Tybalt walked into the fight area as if he was called Mr. Cool of the Capulet household. He ignored the sounds of clashing swords and placed, on a table in the square, a package of clothes he’d just picked up from his tailor; the latest fashions copying those from the Empire Hub but made with cloth from his uncle Capulet’s mill. He loved the situation before him. The fight had already started so he couldn’t be accused of attacking first. In front of him was a three on two so he would be merely evening up the numbers but he wasn’t beyond a bit of stirring things up with his words before casually joining the fight.
“Benvolio Montague, you’re waving around that sword, backed up by these two cowards. Pick on someone of your own class.
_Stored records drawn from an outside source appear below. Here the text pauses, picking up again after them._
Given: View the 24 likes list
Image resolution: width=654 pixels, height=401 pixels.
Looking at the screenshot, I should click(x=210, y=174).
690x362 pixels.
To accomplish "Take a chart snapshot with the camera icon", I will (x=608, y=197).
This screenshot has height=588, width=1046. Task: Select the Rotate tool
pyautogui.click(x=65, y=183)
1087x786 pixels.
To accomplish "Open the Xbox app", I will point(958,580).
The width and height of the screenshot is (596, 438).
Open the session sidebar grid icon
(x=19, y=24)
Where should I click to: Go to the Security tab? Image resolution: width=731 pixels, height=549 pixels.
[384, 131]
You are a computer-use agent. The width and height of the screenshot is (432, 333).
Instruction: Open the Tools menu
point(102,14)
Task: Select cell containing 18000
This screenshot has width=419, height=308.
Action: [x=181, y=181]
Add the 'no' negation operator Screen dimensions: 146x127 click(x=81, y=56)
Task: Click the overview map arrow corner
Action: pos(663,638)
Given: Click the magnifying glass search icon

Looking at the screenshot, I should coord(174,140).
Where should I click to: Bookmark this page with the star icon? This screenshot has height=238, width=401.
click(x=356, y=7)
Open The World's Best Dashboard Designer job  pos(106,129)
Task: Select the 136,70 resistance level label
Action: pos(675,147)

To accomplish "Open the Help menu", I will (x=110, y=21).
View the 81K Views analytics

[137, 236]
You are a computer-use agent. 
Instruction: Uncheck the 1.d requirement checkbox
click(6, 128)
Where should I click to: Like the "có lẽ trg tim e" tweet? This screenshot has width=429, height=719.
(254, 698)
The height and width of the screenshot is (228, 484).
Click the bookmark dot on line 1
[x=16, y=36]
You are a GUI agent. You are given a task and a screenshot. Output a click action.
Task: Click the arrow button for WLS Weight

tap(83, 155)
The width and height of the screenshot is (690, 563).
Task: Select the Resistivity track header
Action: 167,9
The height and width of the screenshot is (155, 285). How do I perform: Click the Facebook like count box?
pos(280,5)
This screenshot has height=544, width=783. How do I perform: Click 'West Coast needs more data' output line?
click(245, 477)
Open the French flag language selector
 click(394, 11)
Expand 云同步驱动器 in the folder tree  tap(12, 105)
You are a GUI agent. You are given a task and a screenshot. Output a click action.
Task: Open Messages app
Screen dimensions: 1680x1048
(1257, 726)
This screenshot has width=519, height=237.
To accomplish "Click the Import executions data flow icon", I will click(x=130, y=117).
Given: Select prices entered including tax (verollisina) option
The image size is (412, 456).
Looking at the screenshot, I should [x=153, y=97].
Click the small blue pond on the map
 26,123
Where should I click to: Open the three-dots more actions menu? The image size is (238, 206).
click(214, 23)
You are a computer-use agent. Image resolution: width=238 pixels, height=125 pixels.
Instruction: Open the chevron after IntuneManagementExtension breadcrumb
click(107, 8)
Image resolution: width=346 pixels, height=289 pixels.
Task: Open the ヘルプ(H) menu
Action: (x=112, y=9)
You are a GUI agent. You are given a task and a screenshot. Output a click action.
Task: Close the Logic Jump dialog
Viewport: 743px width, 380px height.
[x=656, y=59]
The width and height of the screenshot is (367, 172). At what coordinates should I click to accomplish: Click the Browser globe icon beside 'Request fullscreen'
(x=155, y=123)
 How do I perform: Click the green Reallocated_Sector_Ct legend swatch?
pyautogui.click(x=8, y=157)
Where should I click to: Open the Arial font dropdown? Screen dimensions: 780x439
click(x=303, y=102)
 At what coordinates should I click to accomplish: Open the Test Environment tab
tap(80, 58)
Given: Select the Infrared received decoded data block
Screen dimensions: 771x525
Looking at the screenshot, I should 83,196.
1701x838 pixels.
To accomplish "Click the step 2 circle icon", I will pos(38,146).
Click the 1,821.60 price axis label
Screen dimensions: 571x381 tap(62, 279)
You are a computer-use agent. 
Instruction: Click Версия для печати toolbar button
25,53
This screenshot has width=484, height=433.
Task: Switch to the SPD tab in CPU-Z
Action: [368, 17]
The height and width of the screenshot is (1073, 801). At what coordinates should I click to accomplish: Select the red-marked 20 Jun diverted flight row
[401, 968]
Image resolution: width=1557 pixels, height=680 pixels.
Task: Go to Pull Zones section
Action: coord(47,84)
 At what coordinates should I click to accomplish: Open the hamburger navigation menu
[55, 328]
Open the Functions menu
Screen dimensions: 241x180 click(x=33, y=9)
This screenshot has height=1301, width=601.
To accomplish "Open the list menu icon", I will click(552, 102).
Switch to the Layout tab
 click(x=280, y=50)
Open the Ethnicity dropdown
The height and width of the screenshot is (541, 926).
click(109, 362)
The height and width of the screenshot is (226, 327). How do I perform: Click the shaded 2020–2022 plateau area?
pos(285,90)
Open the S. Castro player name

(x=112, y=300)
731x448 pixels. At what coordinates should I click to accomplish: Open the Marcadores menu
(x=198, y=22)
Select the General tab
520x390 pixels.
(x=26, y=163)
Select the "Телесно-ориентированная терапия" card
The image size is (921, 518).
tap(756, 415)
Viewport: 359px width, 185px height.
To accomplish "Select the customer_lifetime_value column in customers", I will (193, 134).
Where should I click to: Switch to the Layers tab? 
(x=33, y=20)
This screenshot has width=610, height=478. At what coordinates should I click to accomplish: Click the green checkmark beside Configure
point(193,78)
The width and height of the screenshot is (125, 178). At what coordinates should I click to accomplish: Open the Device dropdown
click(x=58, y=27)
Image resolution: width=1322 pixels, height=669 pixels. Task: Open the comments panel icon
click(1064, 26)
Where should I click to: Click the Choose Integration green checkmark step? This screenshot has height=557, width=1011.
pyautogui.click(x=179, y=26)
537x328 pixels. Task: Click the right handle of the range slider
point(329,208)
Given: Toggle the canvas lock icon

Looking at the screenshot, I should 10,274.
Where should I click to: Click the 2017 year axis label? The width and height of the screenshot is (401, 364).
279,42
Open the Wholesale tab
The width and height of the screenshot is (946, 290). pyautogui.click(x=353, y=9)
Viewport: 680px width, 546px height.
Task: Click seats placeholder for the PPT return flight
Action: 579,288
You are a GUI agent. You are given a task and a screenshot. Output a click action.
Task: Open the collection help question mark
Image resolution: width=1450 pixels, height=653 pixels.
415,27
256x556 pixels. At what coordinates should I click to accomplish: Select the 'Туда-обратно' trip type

Turn around to fight me and prepare to die.”
Benvolio answered him while still fighting defensively. “I’m just trying to keep the peace here as you can see, either put away your sword or use it to help me stop these four idiots before one of them hurts someone or themselves.”
Tybalt moved alongside the Capulet servants, it was the ideal situation for him. He could join in, he could legitimately fight Benvolio Montague and it was obvious to all that Benvolio had joined in before he did. “You have your sword out, you’re trying to kill someone, but you talk of peace. I hate you using the word peace and I hate all Montagues and you especially Benvolio. Take this you chicken.” His very first encounter took Benvolio by surprise and ripped Benvolio’s sleeve leaving a small cut on his arm.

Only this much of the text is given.